¿Puedes formatear como lista JSON de cadenas todo lo que va en los registros de abajo desde la línea que contiene "coordinates (649, 359)." hasta la que contiene "The height and width of the screenshot is (570, 864).", ambas incluidas? Usa una cadena por línea y omite las líneas en blanco.

☆ ☆ ☆ ☆

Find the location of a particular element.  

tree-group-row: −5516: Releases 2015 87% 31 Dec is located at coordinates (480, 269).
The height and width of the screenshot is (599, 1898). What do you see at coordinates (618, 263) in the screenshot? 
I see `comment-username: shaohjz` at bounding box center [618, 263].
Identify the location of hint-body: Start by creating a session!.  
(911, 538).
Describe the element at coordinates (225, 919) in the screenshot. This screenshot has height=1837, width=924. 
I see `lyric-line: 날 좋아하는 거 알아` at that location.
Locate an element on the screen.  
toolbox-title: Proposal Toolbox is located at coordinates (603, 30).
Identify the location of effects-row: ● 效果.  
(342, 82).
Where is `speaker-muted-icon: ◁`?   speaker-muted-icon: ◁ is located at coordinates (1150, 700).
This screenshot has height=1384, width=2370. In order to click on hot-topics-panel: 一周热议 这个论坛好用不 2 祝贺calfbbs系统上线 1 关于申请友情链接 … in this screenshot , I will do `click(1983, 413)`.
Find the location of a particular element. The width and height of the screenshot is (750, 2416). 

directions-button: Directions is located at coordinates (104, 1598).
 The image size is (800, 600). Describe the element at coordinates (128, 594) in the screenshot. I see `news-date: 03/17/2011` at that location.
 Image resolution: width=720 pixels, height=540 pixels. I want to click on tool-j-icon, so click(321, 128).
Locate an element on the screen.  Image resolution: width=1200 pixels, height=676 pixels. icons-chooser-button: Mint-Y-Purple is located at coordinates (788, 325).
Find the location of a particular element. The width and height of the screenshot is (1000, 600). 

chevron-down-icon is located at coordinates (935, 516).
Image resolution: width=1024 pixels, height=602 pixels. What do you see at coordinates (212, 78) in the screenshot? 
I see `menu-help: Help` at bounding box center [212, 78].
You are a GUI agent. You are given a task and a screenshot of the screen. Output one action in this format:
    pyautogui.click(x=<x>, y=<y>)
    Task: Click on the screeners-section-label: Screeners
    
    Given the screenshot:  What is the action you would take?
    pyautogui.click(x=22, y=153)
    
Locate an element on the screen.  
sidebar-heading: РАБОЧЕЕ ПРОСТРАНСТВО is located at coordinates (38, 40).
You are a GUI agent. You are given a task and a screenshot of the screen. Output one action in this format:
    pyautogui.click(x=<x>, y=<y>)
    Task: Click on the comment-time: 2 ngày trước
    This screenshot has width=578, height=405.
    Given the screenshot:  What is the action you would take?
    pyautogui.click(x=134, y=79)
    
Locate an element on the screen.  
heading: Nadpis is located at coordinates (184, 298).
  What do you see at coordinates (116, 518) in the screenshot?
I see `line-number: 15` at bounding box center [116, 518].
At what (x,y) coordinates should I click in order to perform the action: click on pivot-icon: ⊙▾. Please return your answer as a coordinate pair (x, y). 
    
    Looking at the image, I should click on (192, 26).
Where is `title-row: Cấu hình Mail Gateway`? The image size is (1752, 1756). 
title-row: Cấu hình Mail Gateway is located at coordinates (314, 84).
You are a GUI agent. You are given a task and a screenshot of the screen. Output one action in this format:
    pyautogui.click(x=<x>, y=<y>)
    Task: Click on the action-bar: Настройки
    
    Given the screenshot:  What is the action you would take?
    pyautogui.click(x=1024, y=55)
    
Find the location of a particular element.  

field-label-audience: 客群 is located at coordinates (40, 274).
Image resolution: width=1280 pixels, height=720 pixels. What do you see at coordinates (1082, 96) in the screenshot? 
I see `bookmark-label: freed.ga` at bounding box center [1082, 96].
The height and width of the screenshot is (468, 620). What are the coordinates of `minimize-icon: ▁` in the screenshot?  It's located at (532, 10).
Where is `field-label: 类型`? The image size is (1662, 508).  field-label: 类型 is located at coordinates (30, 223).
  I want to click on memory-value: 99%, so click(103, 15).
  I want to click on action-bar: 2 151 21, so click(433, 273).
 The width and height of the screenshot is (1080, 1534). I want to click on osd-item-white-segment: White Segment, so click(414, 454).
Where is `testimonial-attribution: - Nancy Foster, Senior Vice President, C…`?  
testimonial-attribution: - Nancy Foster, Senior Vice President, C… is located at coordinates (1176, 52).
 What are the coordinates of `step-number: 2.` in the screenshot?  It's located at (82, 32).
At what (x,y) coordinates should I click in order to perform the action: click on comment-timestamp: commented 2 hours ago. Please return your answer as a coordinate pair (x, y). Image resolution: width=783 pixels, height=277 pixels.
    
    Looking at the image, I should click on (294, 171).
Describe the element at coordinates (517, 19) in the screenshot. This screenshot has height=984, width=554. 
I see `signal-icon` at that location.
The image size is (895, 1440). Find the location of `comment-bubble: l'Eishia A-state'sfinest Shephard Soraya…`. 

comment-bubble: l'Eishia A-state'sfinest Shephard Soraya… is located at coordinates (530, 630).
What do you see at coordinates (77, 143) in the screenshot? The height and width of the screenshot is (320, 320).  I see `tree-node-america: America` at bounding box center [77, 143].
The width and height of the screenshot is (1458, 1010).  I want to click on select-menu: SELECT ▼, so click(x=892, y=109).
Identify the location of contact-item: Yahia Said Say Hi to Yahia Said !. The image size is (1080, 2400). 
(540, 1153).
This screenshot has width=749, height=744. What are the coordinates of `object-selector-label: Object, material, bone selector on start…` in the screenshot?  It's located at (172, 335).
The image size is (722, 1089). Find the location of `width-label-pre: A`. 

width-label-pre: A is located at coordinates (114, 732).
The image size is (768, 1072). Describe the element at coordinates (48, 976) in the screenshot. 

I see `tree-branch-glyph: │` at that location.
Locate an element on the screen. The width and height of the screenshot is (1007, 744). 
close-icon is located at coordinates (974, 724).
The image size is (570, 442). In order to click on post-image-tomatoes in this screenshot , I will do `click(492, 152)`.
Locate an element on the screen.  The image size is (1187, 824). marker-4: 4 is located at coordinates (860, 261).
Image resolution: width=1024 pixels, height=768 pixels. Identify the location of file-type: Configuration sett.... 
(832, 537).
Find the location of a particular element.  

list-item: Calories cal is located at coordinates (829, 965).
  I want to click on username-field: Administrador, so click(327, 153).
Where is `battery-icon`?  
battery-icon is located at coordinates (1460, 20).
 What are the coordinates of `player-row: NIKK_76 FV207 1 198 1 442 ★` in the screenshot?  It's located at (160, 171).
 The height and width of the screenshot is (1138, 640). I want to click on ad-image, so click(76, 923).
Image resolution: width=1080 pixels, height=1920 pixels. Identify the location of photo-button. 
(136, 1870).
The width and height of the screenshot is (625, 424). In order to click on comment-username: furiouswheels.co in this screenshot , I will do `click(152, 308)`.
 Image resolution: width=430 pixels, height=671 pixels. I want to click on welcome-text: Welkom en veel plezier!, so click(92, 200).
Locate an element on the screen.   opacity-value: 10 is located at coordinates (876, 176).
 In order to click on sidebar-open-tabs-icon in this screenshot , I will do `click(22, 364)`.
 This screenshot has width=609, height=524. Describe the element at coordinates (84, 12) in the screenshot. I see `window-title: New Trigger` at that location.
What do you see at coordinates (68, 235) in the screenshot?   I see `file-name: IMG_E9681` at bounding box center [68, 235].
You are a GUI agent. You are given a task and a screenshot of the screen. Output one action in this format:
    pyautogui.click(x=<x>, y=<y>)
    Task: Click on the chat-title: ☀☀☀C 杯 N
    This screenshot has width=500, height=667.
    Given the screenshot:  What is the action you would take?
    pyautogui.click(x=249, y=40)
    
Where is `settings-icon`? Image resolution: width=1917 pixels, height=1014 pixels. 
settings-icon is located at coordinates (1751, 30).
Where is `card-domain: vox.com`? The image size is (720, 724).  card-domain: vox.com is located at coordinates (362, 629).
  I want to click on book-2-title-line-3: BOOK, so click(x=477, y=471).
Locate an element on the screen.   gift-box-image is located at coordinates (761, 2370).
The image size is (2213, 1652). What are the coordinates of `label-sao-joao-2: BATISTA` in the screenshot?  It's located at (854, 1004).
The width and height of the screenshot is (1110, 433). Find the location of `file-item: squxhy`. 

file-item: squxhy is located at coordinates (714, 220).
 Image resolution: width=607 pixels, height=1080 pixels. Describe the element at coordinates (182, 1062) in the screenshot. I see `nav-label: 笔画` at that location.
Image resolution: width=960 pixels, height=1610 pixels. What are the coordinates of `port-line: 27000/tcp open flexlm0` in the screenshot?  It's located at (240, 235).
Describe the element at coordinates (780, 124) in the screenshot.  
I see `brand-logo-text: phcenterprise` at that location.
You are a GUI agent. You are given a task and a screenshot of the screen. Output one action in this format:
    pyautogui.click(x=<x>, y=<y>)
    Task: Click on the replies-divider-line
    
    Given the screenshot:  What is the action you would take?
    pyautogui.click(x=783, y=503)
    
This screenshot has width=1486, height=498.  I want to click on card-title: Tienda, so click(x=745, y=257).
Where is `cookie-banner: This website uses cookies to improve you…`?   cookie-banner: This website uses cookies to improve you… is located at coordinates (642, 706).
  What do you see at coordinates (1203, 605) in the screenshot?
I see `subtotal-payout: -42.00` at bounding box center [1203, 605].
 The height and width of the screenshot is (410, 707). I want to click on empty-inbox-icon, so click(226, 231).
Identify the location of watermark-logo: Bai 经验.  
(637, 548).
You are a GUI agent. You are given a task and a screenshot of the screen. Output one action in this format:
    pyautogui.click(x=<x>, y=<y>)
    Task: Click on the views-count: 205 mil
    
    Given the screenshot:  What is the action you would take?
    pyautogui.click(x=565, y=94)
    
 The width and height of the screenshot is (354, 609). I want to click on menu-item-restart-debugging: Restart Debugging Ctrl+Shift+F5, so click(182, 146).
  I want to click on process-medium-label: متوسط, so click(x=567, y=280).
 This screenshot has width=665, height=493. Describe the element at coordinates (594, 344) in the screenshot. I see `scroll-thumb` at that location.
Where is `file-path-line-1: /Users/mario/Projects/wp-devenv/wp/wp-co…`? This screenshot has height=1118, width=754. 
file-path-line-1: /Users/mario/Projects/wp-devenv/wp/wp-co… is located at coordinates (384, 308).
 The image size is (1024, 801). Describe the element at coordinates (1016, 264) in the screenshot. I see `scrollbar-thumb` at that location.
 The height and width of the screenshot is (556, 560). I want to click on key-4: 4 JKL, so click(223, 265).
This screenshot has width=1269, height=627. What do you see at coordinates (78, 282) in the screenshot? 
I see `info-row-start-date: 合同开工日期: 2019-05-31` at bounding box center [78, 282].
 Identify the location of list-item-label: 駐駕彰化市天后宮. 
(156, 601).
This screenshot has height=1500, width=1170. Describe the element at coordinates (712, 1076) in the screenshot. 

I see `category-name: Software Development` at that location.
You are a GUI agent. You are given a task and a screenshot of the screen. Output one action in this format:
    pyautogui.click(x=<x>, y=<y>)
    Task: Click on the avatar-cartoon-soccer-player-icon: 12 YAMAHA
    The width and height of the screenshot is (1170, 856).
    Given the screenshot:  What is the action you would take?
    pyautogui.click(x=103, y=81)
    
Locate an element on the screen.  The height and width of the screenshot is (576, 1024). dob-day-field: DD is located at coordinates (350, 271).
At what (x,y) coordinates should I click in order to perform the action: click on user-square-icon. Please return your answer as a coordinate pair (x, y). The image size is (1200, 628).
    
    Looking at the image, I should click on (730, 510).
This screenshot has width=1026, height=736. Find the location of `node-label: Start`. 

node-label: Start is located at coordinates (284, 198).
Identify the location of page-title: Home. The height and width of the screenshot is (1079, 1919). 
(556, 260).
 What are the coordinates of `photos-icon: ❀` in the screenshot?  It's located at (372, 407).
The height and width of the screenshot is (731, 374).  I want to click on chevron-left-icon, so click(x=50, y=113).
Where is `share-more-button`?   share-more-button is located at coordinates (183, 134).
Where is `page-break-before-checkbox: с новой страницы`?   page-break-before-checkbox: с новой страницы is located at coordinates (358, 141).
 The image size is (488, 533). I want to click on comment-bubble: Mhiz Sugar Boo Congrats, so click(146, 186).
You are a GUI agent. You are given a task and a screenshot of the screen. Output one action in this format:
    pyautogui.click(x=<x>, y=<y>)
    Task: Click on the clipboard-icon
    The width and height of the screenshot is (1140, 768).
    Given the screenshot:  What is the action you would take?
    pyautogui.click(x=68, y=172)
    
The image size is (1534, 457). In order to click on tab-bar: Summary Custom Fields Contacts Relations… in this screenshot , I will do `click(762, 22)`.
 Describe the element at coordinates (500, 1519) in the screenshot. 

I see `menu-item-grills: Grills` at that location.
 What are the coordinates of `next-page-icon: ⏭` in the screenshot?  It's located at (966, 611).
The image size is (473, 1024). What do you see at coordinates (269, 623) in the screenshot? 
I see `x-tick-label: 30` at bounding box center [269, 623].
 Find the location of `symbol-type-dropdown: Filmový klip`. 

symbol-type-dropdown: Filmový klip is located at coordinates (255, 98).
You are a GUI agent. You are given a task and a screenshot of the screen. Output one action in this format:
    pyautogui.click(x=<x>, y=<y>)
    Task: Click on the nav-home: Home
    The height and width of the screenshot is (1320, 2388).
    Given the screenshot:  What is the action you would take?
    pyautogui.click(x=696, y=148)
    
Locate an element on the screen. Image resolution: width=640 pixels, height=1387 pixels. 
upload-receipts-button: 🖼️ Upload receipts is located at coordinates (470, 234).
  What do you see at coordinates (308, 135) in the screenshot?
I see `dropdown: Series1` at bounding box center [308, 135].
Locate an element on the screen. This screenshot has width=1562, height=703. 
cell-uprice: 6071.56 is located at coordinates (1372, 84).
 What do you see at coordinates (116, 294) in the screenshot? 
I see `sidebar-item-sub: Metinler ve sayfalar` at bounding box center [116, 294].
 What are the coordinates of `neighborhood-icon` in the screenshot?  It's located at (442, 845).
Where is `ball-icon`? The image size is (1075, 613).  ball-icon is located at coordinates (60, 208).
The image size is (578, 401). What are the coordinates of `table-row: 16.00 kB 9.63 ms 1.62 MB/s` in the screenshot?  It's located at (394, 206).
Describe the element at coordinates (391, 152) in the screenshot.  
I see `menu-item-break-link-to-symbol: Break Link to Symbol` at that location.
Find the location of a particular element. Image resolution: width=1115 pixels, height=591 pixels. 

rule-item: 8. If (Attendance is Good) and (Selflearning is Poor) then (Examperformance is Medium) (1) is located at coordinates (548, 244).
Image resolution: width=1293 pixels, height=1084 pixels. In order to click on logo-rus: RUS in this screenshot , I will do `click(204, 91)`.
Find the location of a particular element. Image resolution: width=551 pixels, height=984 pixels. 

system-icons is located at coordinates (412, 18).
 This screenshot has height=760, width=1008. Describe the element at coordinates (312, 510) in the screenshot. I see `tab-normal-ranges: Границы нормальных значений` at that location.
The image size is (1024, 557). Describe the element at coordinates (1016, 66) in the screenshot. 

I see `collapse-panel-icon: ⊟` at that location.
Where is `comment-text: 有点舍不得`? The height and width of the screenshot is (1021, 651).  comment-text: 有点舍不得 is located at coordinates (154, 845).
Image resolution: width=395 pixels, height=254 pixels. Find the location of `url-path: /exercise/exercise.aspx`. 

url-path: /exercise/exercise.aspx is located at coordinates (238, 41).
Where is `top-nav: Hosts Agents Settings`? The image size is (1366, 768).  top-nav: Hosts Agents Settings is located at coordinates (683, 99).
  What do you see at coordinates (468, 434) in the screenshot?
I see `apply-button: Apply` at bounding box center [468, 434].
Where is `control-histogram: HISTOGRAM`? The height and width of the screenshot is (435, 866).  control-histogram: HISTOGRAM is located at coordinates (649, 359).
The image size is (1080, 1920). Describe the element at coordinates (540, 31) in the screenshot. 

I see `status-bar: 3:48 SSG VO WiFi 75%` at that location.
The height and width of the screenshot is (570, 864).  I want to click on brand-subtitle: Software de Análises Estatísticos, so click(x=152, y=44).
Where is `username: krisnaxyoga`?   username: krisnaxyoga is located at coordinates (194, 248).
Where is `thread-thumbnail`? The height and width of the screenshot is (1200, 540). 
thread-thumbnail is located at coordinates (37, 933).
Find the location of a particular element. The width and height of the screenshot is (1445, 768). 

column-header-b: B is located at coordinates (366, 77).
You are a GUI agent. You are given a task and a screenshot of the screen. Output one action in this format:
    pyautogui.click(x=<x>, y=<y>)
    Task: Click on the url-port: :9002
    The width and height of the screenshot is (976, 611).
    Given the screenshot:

☆ ☆ ☆ ☆

# [RESPUESTA]
[
  "Where is `control-histogram: HISTOGRAM`? The height and width of the screenshot is (435, 866).  control-histogram: HISTOGRAM is located at coordinates (649, 359).",
  "The image size is (1080, 1920). Describe the element at coordinates (540, 31) in the screenshot. ",
  "I see `status-bar: 3:48 SSG VO WiFi 75%` at that location.",
  "The height and width of the screenshot is (570, 864).  I want to click on brand-subtitle: Software de Análises Estatísticos, so click(x=152, y=44)."
]